前者に関しては、お伽噺として語られるほどに有名であるため割愛するが、後者に関しては意外に知名度が薄い為、改めて記載しよう。


 ネセレは幼少の頃、ドラゴンの卵からドラゴンを孵した事があったという。しかし彼女、よりにもよってそのドラゴンを食べようとして、ルドラ神に諌められたのだと当人は語っている。ドラゴンを食べようとする奔放な行動もさることならば、それにルドラ神がじきじきに出てくるという点でもう荒唐無稽ぶりに拍車がかかっている。もしこれが本当ならば、ルドラ神はネセレの擁護神であったのかもしれない。

ともあれ、そのドラゴンは成体になってからネセレに復讐しようと何度も攻めてくるのだが、その都度、ネセレはナイフ一本で返り討ちにしたという。この話、実はネセレという名ではないが、童話という形で帝国周辺の口伝として残っている。その内容は、咆哮を上げたドラゴンが岩をも溶かすブレスを吐くが、ネセレはナイフ一本でたたっ斬った。火山を噴火させて溶岩で攻め立てたが、ネセレは宙を蹴りあげ空を飛んで躱した。多くの雷を空から落としたが、ネセレはその全てを瞬脚で躱した。

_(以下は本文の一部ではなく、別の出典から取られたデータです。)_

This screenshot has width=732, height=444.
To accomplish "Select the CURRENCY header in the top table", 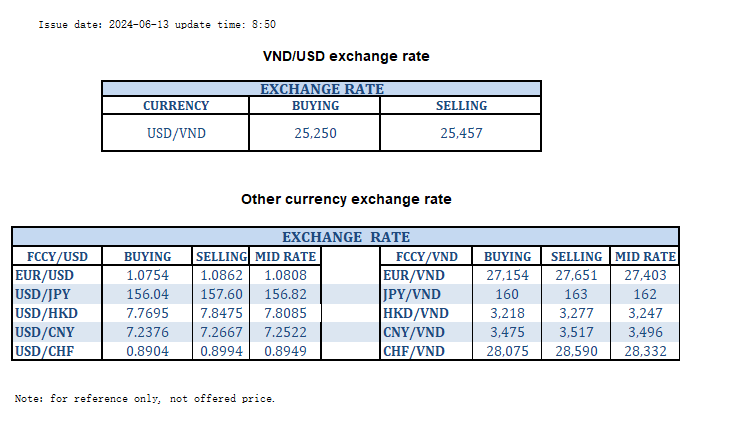I will pyautogui.click(x=176, y=106).
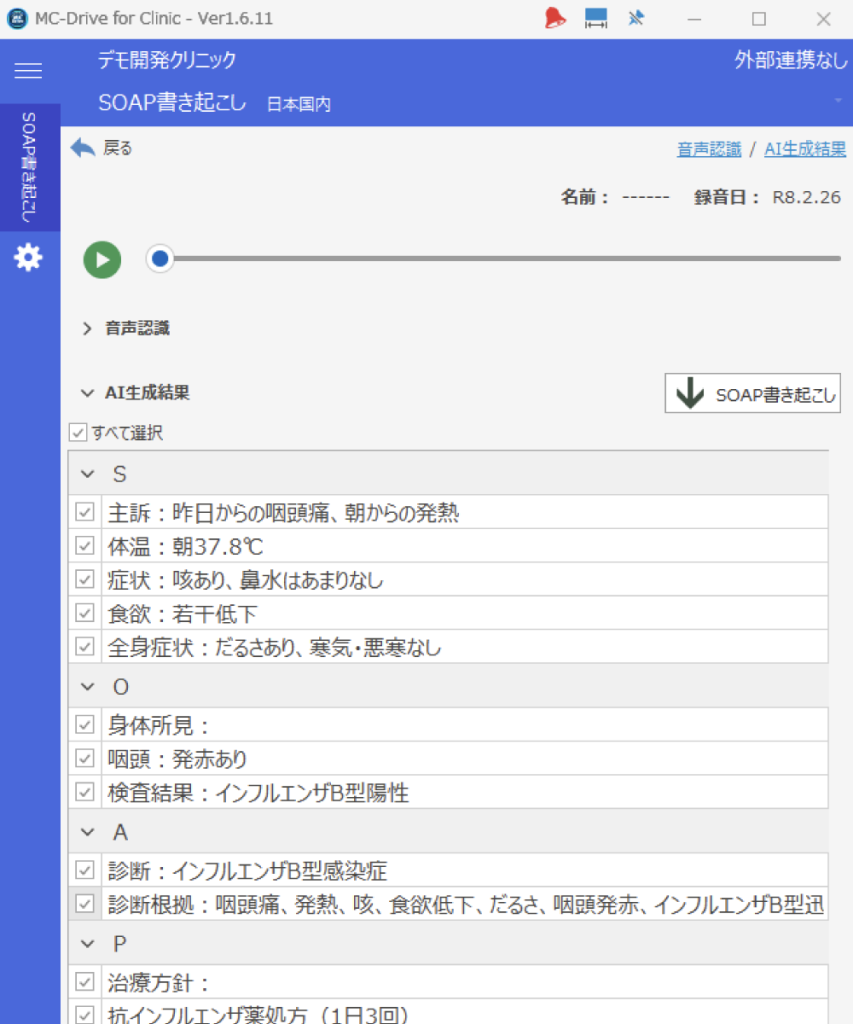Collapse the A section group
Image resolution: width=853 pixels, height=1024 pixels.
[x=87, y=832]
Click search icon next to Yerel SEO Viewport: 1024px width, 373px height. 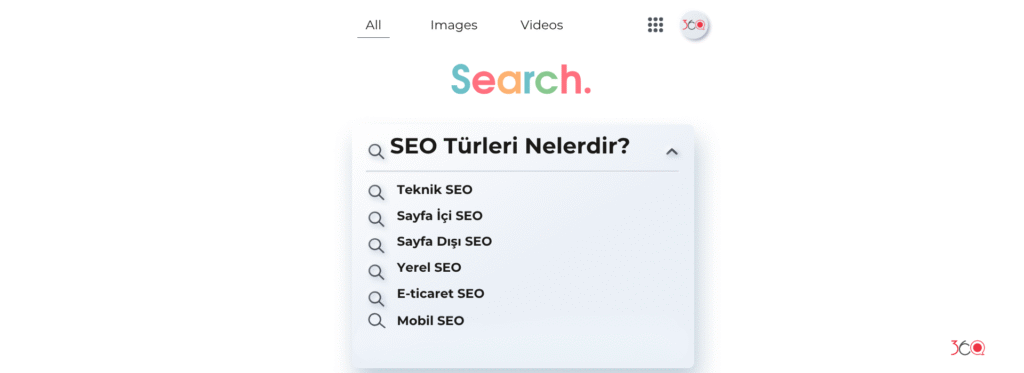point(376,270)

と、なんとも非現実的とも言える内容なのだが、実際に当時の北山脈で噴火が起こったのは事実であるし、大規模的な落雷が起こったのも公式文書で残っている。これが物語の箔付けとして童謡にこじつけられたのか、はたまた本当にそのとおりの事が起こったのか、定かではない。

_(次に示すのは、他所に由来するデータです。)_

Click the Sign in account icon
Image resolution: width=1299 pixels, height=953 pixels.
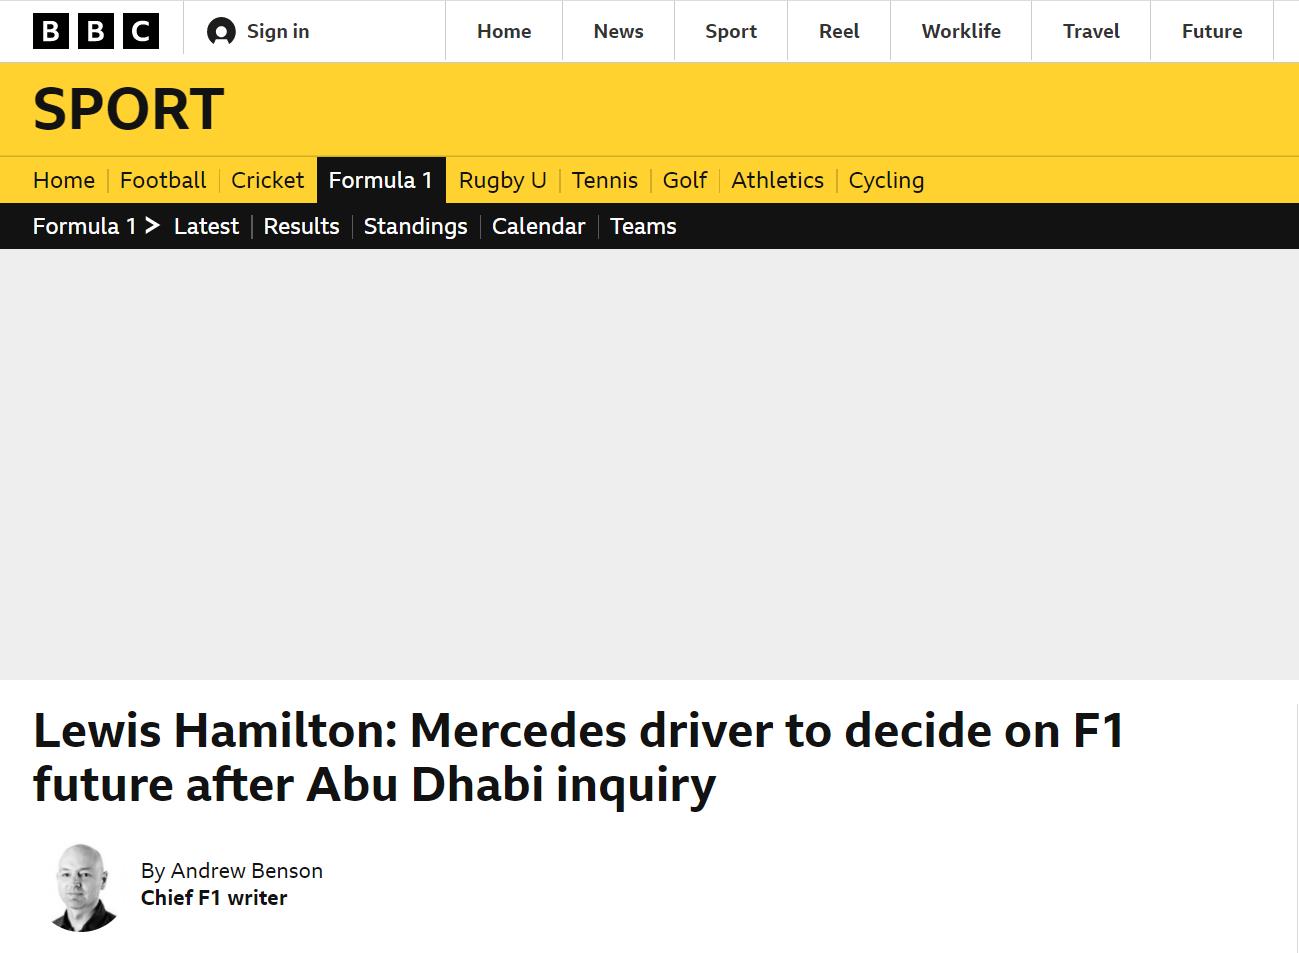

 その後、ドラゴンとの攻防は数年続くが、その後、ドラゴンは別の縄張りからやって来た甲殻虫の集団に食い殺されかけてしまう。その最中、ドラゴンに喧嘩を売りに来たネセレがそれを発見し、ドラゴンを助け出した。瞬間、ドラゴンはネセレへ形容しがたい思いを抱いたのだという。そう、それが恋の始まりだった…とは、後の帝国に帰化したドラゴンの言である。

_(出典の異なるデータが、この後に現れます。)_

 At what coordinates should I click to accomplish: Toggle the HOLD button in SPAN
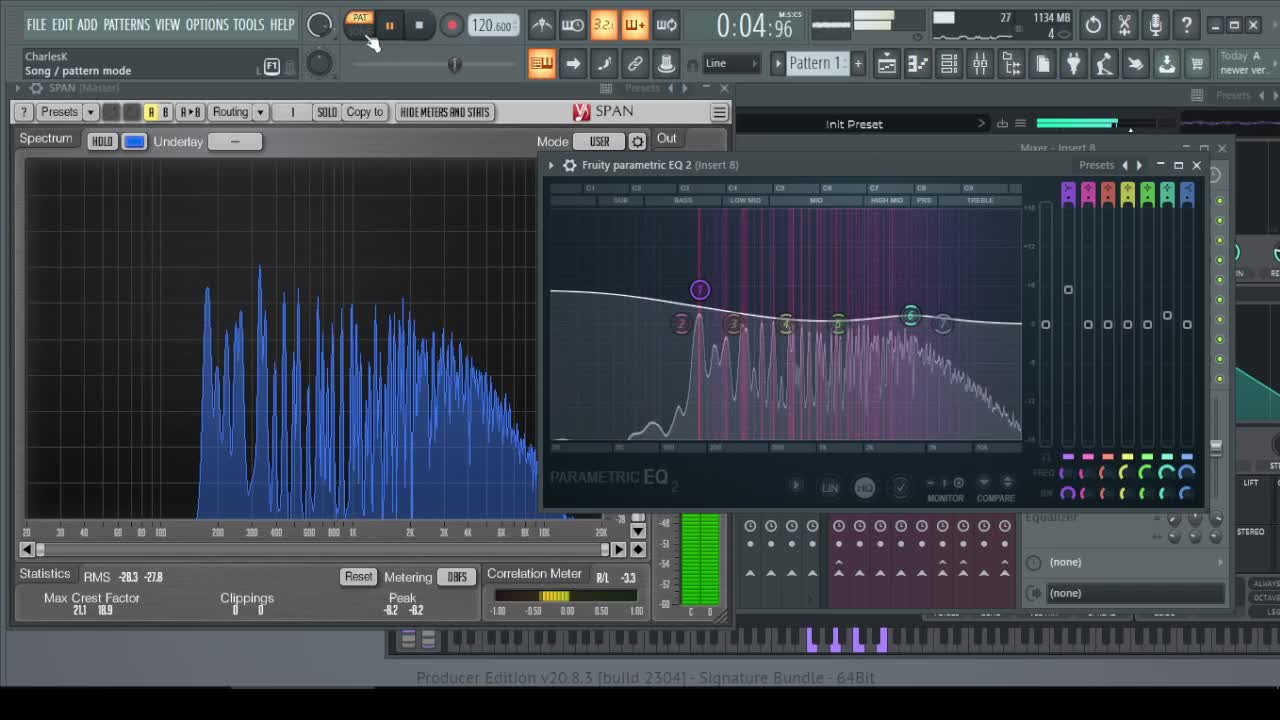[x=102, y=142]
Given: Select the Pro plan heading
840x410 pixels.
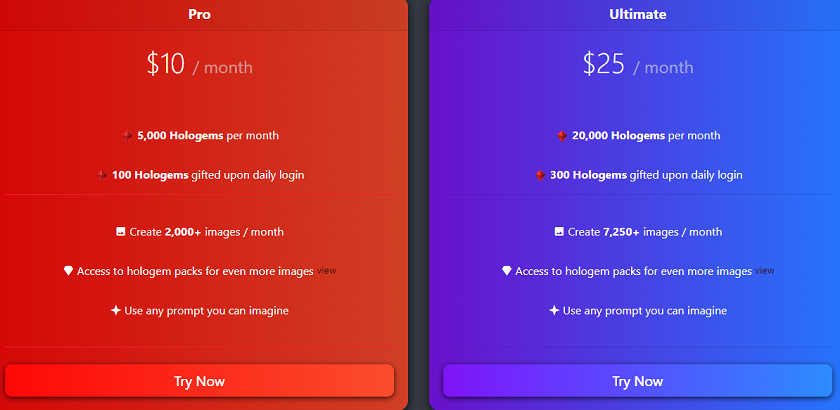Looking at the screenshot, I should point(199,14).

ちなみに、ドラゴン…竜伯フェスベスタは、後にネセレと良い仲となり、紆余曲折ありながらも三人の子に恵まれたという。とりあえず、ドラゴンとリングナーの間に子が成せるという事自体が驚きだが、まあ地母神の加護という事にしておこう。それを解明するのは、いささか野暮である。